>> begin Material for this exercise

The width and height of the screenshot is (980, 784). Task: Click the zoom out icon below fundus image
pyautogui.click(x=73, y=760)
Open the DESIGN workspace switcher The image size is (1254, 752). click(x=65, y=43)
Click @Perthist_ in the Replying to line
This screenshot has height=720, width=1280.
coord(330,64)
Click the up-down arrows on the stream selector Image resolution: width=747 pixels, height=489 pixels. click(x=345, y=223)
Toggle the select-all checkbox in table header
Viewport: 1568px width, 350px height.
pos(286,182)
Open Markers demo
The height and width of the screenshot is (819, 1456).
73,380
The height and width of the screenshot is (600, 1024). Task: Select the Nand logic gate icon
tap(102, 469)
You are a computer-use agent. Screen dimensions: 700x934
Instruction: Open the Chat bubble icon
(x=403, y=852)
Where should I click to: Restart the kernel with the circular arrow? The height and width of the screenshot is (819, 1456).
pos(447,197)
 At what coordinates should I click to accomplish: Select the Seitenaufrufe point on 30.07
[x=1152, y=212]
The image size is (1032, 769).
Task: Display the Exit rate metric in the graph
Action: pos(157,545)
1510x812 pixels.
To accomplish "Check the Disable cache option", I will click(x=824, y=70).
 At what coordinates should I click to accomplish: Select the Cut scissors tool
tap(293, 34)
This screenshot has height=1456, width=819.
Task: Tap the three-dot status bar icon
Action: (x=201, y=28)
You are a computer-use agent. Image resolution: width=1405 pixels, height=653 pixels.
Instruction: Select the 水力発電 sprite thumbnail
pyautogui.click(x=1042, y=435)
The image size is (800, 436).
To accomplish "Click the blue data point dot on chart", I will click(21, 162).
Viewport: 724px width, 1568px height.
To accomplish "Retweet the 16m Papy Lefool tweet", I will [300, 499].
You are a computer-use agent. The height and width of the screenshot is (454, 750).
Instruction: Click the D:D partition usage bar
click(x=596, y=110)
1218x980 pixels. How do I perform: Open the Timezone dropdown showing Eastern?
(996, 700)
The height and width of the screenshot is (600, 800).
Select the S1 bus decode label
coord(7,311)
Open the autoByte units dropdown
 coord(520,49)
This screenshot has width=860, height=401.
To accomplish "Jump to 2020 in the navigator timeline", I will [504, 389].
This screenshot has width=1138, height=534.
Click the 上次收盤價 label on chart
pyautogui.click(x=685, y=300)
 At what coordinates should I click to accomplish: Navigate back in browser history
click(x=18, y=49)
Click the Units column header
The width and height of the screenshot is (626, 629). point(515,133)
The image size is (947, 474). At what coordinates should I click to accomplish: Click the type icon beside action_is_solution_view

>> end Material for this exercise

• _Exercise goal_
Please copy every item above word for word.

• _Exercise output_
The width and height of the screenshot is (980, 784). Task: Click the zoom out icon below fundus image
pyautogui.click(x=73, y=760)
Open the DESIGN workspace switcher The image size is (1254, 752). click(x=65, y=43)
Click @Perthist_ in the Replying to line
This screenshot has height=720, width=1280.
coord(330,64)
Click the up-down arrows on the stream selector Image resolution: width=747 pixels, height=489 pixels. click(x=345, y=223)
Toggle the select-all checkbox in table header
Viewport: 1568px width, 350px height.
pos(286,182)
Open Markers demo
The height and width of the screenshot is (819, 1456).
73,380
The height and width of the screenshot is (600, 1024). Task: Select the Nand logic gate icon
tap(102, 469)
You are a computer-use agent. Screen dimensions: 700x934
Instruction: Open the Chat bubble icon
(x=403, y=852)
Where should I click to: Restart the kernel with the circular arrow? The height and width of the screenshot is (819, 1456).
pos(447,197)
 At what coordinates should I click to accomplish: Select the Seitenaufrufe point on 30.07
[x=1152, y=212]
The image size is (1032, 769).
Task: Display the Exit rate metric in the graph
Action: pos(157,545)
1510x812 pixels.
To accomplish "Check the Disable cache option", I will click(x=824, y=70).
 At what coordinates should I click to accomplish: Select the Cut scissors tool
tap(293, 34)
This screenshot has height=1456, width=819.
Task: Tap the three-dot status bar icon
Action: (x=201, y=28)
You are a computer-use agent. Image resolution: width=1405 pixels, height=653 pixels.
Instruction: Select the 水力発電 sprite thumbnail
pyautogui.click(x=1042, y=435)
The image size is (800, 436).
To accomplish "Click the blue data point dot on chart", I will click(21, 162).
Viewport: 724px width, 1568px height.
To accomplish "Retweet the 16m Papy Lefool tweet", I will [300, 499].
You are a computer-use agent. The height and width of the screenshot is (454, 750).
Instruction: Click the D:D partition usage bar
click(x=596, y=110)
1218x980 pixels. How do I perform: Open the Timezone dropdown showing Eastern?
(996, 700)
The height and width of the screenshot is (600, 800).
Select the S1 bus decode label
coord(7,311)
Open the autoByte units dropdown
 coord(520,49)
This screenshot has width=860, height=401.
To accomplish "Jump to 2020 in the navigator timeline", I will [504, 389].
This screenshot has width=1138, height=534.
Click the 上次收盤價 label on chart
pyautogui.click(x=685, y=300)
 At what coordinates should I click to accomplish: Navigate back in browser history
click(x=18, y=49)
Click the Units column header
The width and height of the screenshot is (626, 629). point(515,133)
The image size is (947, 474). At what coordinates should I click to accomplish: Click the type icon beside action_is_solution_view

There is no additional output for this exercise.